The Canadian Political Science Association (CPSA) has announced the 2017 Donald Smiley Prize Short-List which includes two University of Toronto Political Scientists: Erin Tolley and Robert Schertzer. Congratulations to both! The winner will be announced at the CPSA President’s Dinner on May 31st in Toronto. Both books received rave reviews on the CPSA website:

Robert Schertzer, The Judicial Role in a Diverse Federation. UTP, 2016.
This book engages creative analysis and synthesis to address important and enduring questions about the contested nature of the Canadian nationality and the Supreme Court’s role in shaping Canadian federalism, in an original and inventive manner. Working at the interface of political theory, comparative politics, and studies of multi-nationality, the book moves effortlessly between an empirical analysis of more than 130 Supreme Court decisions over the past thirty years, and a normative reflection on the type of jurisprudence that would be consistent with principles of fairness and legitimacy in a plurinational context. The author makes a persuasive case to see the Canadian federation as a process and outcome of negotiation between competing perspectives, and that the judicial role in such a context is to encourage dialogue and political exchange between these perspectives rather than determining which perspective should prevail. Schertzer’s imaginative bridging of federalism and judicial studies with political theory and comparative politics will ensure that questions of plurinationality continue to animate the study of Canadian political institutions.

Erin Tolley, Framed: Media and the Coverage of Race in Canadian Politics. UBC 2016.
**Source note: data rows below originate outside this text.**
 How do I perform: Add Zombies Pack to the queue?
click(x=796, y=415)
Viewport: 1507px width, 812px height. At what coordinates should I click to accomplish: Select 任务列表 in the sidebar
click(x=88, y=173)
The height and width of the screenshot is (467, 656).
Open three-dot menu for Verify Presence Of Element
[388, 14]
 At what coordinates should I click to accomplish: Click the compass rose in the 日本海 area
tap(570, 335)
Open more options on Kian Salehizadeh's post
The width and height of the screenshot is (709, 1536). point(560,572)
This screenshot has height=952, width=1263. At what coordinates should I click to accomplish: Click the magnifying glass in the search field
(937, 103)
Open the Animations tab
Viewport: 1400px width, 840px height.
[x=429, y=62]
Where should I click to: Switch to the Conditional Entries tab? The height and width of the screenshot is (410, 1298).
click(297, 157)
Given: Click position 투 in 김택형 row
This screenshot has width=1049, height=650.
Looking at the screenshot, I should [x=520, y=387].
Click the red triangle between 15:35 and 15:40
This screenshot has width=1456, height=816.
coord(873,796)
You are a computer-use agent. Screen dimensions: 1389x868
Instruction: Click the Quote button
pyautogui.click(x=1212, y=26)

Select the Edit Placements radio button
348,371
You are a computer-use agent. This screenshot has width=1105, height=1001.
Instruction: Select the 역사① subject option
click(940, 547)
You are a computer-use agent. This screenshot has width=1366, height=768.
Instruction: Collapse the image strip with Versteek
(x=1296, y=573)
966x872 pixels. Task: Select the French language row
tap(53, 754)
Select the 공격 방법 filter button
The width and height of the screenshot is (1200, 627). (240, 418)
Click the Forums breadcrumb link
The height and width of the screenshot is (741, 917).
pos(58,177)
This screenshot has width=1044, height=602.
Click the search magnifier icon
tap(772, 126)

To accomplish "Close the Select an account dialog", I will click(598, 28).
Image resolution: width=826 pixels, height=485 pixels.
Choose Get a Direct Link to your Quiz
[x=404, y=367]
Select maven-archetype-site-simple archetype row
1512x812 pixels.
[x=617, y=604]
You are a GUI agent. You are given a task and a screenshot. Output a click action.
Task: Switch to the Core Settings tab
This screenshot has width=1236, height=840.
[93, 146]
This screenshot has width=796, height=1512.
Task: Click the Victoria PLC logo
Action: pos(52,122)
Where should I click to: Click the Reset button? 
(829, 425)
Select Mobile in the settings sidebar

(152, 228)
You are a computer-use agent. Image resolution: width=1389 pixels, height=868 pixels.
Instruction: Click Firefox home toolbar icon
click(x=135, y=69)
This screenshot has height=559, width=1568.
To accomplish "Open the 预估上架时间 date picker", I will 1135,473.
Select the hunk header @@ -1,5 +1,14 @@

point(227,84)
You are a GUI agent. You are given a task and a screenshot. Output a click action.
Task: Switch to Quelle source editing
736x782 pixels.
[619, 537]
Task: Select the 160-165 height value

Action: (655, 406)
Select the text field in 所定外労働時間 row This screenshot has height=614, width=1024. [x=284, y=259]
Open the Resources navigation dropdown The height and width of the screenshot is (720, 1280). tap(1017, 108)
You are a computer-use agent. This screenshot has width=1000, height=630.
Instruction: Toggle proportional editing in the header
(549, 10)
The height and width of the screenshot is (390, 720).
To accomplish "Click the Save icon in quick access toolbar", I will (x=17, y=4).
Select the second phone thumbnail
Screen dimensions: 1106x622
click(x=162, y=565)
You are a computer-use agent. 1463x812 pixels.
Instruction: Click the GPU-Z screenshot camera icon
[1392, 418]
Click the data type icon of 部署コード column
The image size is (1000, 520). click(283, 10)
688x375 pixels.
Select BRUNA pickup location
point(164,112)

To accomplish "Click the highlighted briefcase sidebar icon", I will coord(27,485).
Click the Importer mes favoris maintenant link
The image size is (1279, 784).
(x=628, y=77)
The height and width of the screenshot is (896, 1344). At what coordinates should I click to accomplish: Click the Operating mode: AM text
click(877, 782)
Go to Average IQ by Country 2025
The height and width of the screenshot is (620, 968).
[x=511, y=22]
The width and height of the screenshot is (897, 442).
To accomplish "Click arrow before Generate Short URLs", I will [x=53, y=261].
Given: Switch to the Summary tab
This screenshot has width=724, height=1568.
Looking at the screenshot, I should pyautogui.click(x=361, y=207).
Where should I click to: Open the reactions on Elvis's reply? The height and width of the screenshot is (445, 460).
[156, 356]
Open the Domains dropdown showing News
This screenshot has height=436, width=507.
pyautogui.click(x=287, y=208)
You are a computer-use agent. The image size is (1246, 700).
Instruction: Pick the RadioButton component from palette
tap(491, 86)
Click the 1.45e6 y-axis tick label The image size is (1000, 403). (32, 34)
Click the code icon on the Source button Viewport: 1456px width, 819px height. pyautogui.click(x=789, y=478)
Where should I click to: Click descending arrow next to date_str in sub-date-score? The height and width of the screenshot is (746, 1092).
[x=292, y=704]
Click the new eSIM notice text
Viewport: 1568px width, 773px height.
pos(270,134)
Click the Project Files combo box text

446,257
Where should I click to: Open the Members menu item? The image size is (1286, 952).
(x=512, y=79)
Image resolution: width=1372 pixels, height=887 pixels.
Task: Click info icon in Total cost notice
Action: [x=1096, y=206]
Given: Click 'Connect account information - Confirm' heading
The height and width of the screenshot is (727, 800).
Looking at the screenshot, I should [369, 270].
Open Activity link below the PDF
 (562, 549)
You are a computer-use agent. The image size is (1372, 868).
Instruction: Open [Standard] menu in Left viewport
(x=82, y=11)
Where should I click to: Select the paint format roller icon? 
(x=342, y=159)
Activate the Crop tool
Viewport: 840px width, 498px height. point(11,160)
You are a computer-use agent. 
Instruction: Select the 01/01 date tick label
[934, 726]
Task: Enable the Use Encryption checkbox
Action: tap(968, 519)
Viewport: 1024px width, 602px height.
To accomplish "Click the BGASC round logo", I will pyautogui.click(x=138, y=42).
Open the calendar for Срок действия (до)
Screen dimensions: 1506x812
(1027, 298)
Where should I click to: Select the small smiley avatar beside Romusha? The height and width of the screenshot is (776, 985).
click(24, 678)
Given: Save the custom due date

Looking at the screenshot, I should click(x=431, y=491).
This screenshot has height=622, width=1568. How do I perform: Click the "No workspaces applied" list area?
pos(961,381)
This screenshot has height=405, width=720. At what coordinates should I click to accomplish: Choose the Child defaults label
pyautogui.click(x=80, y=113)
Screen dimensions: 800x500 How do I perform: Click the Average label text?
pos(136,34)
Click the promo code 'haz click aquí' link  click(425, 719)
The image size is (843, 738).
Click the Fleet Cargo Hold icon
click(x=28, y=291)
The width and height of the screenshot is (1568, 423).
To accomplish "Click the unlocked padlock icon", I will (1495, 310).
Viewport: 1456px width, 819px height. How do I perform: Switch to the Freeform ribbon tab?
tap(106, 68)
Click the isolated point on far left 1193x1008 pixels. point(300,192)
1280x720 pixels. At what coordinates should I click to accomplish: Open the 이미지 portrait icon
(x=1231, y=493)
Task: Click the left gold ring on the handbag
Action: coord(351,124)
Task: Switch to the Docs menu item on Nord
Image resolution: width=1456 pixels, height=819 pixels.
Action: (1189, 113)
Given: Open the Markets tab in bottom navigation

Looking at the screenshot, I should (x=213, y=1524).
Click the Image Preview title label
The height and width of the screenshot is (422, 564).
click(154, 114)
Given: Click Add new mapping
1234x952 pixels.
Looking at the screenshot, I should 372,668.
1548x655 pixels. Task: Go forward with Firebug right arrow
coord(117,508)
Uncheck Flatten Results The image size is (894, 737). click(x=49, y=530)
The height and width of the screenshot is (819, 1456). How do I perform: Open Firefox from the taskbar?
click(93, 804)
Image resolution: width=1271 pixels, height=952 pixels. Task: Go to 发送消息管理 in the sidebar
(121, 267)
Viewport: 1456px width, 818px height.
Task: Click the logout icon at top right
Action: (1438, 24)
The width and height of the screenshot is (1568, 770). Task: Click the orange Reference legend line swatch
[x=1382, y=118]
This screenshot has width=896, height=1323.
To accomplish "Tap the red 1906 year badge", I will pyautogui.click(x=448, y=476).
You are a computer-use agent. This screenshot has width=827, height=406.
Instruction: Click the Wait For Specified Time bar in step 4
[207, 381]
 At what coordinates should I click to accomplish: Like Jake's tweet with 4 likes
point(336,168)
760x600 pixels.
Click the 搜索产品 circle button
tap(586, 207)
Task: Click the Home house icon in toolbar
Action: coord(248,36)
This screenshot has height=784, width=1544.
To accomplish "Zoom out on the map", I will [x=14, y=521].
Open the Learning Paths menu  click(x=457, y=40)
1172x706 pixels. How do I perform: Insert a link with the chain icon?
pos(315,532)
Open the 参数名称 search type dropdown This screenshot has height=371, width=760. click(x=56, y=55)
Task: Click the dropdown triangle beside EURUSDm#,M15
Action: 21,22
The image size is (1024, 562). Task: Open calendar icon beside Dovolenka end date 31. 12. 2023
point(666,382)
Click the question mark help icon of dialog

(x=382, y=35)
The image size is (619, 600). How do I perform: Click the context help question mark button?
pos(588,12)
Offering one of the first sustained studies of the ways in which race is represented in media coverage of Canadian politics, this book offers a much-needed and long overdue response to a significant void in the discipline of Canadian political science. Drawing on a wide range of rich empirical material and structured by a highly creative and rigorous multi-methods approach, the book clearly explains, operationalizes and systematically tests a variety of hypotheses derived from critical race perspectives. Examining the many ways that underlying assumptions about race and diversity deeply influence media coverage, Tolley’s book persuasively demonstrates (among other things) that visible minorities running for office are given less prominent and more negative treatment in the news – elements that function to significantly undermine their political viability (perhaps all the more so because these effects are often subtle and thus are frequently discounted by the media and public). Theoretical, methodologically and normatively insightful (the book also discusses some of the policy and political questions its findings raise), this is a book that will become a central reference point for political scientists studying racialized dynamics in Canadian politics.